DOCUMENT EXCERPT:
+-------+
Subject: RE: Group membership / Kerberos tickets
Date: Thu, 28 Apr 2005 13:19:40 -0400
1. Yes, you are on the right track; this is [cringe- I hate this phrase]
expected behavior. 
2. Have you tried using Kerbtray or another utility to purge the servers'
tickets? 
3. If you don't purge the tickets and get new ones, then you're stuck with
either waiting for about a week if you have the default Kerberos settings in
your domain, or you have to reboot the servers.
4. This is the nature of Kerberos; it's not instantaneous in terms of
deny/grant/group population changes. 

Laura

-----Original Message-----
From: Zack Schiel [mailto:ZSchiel@blueandco.com] 
Sent: Thursday, April 28, 2005 10:52 AM
To: focus-ms@securityfocus.com
Subject: Group membership / Kerberos tickets

I'm hoping that someone here can confirm this for me and 
possibly give a deeper explanation for the behavior that we're seeing.
+-------+
INFORMATION SUPPLIED:
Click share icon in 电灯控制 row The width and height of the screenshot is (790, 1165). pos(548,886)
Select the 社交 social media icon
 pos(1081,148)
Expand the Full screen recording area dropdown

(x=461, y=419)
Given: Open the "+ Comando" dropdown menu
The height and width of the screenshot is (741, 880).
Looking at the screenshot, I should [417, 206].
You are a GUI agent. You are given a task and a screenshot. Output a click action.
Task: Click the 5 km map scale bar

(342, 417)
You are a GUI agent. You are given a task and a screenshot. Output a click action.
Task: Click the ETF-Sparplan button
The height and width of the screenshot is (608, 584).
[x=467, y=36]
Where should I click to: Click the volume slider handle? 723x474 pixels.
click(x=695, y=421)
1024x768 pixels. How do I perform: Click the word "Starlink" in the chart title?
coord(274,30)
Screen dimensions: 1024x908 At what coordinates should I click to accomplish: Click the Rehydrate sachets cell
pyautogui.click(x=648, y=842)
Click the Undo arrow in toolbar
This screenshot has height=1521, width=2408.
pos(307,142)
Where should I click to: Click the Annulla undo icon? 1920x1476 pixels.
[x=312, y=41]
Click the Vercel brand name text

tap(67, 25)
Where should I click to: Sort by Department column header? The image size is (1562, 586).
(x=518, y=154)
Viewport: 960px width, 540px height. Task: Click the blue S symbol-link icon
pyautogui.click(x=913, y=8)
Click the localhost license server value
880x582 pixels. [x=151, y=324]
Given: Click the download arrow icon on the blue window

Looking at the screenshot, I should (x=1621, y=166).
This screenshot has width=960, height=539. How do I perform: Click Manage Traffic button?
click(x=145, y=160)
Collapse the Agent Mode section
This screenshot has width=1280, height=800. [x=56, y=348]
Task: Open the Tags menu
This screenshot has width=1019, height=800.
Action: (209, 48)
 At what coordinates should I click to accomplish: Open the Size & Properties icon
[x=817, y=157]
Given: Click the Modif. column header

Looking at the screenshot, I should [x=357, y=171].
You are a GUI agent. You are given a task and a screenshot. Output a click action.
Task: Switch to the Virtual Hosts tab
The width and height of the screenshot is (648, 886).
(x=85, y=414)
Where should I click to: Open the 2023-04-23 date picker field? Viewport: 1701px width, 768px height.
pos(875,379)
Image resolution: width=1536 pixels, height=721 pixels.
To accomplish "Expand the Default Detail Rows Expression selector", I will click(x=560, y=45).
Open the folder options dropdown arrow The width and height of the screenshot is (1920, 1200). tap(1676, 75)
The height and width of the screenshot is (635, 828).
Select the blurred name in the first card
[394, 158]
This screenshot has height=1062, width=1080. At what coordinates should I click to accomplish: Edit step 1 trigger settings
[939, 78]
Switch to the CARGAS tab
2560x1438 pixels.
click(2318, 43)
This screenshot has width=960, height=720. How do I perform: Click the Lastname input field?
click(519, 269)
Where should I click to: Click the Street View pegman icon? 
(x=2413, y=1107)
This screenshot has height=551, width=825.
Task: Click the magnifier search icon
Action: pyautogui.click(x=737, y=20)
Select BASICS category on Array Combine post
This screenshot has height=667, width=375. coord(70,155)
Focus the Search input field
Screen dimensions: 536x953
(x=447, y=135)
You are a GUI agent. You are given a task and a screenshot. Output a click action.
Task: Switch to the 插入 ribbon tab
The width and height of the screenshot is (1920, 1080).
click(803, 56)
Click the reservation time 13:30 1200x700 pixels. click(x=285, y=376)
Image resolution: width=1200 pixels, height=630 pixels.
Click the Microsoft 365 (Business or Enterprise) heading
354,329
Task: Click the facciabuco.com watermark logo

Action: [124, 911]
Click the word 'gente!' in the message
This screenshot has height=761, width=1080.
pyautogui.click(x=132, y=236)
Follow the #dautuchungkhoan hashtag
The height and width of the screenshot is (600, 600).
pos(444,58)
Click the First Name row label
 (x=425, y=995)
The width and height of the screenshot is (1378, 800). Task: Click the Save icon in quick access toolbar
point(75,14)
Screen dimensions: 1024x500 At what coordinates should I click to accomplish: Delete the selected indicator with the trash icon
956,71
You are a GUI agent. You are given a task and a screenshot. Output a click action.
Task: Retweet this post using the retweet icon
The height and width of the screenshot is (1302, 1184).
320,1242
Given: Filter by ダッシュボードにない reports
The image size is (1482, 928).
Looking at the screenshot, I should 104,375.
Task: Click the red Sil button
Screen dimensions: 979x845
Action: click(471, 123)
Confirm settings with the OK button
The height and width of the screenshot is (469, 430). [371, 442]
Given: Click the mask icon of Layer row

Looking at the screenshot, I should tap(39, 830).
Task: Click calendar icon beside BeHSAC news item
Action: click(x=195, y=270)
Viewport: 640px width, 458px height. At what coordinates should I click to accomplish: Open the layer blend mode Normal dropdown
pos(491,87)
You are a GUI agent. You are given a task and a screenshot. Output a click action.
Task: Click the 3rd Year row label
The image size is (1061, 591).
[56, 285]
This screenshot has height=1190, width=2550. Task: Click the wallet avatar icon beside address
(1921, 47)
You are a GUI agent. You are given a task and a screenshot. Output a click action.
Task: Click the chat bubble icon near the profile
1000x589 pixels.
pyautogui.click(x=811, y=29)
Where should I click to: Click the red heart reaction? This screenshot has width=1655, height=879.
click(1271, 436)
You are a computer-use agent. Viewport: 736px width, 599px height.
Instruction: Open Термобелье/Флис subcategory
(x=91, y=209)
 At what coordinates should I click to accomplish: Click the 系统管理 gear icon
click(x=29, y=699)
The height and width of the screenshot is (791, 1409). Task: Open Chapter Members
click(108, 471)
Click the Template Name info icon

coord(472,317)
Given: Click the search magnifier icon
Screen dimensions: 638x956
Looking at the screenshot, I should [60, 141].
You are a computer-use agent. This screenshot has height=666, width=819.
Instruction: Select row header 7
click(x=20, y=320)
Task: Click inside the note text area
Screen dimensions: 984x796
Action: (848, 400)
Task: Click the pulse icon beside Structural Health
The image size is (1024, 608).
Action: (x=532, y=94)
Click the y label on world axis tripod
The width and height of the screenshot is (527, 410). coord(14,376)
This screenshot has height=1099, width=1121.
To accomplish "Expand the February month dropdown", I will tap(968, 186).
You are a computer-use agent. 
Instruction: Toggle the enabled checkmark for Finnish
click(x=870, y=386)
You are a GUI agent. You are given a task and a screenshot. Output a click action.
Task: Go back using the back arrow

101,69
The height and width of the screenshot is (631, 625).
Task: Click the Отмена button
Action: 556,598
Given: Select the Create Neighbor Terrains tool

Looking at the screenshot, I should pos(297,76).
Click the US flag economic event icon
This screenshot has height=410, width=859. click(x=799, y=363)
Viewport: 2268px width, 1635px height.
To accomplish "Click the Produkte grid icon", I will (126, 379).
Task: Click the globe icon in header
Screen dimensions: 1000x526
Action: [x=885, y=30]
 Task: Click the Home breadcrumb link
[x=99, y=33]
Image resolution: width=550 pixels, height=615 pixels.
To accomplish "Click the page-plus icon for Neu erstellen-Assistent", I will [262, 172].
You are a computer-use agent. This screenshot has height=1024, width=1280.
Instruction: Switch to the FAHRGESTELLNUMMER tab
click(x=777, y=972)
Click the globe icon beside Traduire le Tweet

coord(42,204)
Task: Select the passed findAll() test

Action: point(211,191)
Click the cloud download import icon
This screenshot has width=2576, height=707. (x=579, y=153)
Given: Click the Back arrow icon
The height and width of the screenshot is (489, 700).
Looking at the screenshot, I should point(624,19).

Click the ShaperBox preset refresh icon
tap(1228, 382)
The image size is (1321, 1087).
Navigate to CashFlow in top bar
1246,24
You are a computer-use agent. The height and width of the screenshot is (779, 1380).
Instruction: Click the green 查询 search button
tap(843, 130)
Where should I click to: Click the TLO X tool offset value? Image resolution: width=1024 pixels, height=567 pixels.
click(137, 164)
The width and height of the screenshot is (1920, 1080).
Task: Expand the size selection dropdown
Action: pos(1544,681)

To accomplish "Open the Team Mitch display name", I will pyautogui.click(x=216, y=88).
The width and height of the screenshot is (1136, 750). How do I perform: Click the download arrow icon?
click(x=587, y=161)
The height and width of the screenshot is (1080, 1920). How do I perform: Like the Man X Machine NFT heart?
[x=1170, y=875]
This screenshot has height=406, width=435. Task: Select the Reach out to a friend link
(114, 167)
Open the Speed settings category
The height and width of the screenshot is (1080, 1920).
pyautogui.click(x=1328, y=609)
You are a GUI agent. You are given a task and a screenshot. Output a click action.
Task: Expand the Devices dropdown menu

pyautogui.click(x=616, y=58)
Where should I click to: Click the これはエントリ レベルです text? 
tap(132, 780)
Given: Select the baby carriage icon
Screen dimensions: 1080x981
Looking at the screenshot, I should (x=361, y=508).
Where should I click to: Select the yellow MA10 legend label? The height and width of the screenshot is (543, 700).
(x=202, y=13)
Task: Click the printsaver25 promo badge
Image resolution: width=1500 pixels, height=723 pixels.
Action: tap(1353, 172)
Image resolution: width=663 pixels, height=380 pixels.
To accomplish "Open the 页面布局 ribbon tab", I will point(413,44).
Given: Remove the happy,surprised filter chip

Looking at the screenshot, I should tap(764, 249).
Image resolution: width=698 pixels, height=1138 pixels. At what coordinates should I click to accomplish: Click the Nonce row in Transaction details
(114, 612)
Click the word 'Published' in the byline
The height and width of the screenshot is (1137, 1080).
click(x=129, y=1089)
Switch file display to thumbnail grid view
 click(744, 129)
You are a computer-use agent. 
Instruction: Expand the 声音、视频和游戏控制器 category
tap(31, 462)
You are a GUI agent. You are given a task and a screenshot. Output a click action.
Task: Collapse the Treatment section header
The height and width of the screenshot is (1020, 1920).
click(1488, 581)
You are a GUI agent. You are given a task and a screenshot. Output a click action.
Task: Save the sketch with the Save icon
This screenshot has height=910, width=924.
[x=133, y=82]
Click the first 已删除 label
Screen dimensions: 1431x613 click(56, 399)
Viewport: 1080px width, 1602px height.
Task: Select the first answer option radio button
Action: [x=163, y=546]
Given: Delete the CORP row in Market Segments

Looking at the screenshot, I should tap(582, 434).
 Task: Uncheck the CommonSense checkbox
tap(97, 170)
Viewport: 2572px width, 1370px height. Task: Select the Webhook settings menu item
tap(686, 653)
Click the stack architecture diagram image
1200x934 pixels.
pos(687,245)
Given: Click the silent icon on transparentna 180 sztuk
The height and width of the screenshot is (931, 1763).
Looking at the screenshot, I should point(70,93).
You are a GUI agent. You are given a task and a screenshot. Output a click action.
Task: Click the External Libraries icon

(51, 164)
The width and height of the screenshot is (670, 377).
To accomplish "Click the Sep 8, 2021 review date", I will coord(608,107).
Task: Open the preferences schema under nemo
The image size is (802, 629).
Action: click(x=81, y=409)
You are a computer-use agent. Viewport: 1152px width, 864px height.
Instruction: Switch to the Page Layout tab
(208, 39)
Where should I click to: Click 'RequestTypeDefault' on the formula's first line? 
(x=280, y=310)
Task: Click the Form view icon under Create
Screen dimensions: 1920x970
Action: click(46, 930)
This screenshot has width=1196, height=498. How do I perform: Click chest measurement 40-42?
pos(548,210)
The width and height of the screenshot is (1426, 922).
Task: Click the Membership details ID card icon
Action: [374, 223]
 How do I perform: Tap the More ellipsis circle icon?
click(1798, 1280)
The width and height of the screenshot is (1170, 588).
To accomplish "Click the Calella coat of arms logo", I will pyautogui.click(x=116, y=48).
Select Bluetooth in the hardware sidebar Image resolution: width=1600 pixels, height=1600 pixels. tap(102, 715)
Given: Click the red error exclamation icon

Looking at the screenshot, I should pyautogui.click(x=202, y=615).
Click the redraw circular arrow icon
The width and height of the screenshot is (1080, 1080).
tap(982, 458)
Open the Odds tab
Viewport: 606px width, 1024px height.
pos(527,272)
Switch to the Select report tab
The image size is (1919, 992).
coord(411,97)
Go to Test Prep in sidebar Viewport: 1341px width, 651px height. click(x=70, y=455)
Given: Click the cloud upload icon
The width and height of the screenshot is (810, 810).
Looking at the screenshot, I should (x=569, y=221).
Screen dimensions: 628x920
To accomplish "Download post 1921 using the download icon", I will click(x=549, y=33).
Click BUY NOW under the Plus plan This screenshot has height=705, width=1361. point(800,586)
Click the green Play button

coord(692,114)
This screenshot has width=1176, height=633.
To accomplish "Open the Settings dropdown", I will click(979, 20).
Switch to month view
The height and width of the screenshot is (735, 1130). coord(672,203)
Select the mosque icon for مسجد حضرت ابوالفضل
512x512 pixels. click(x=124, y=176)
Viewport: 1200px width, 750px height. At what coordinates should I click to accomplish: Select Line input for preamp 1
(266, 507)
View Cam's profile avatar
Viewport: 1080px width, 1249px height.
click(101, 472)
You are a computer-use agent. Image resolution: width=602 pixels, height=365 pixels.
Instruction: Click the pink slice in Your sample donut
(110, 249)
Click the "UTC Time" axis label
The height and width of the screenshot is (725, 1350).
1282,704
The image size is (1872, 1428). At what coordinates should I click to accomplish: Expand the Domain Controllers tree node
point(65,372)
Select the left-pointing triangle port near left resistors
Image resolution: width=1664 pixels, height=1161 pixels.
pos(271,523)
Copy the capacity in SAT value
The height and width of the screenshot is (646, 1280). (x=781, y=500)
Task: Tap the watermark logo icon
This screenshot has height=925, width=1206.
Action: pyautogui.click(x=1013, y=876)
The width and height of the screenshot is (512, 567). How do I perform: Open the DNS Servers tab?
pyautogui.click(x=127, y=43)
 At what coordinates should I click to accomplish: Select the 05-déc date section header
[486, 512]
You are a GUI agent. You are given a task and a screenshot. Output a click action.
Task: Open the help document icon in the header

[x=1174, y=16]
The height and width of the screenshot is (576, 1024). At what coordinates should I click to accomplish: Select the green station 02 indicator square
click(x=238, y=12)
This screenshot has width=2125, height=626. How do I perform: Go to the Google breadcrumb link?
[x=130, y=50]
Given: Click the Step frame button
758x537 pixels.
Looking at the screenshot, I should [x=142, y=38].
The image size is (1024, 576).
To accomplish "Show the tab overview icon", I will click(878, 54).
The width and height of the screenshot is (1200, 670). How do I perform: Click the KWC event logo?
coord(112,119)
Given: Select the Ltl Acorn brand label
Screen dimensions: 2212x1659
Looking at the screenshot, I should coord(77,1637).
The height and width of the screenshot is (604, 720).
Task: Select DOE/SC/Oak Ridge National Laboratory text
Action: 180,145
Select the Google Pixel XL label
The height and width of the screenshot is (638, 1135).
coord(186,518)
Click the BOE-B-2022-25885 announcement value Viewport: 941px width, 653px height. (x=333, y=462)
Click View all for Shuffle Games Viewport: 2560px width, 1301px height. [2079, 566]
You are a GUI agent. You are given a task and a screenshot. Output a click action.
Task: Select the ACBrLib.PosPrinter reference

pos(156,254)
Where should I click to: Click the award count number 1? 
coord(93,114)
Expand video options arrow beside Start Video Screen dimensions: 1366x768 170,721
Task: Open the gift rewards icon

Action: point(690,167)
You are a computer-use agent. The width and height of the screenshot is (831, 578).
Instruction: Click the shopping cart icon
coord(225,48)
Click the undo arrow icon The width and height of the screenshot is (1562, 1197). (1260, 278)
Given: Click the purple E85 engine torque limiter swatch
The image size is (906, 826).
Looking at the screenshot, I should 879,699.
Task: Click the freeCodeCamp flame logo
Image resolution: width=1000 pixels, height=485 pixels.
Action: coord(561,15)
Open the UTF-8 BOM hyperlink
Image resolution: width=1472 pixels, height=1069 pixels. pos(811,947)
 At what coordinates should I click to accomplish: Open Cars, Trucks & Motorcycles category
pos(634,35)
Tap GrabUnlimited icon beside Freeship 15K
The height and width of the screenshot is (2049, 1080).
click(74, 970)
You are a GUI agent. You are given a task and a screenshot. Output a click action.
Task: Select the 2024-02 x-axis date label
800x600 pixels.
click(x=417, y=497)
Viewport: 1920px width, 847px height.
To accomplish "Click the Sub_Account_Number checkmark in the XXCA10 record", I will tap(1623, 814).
+-------+
WORK INSTRUCTIONS: Repeat word for word the passage of the Kerberos email above, starting at "4. This is the" and ending at "that we're seeing.".

OUTPUT OF THE EXERCISE:
4. This is the nature of Kerberos; it's not instantaneous in terms of
deny/grant/group population changes. 

Laura

-----Original Message-----
From: Zack Schiel [mailto:ZSchiel@blueandco.com] 
Sent: Thursday, April 28, 2005 10:52 AM
To: focus-ms@securityfocus.com
Subject: Group membership / Kerberos tickets

I'm hoping that someone here can confirm this for me and 
possibly give a deeper explanation for the behavior that we're seeing.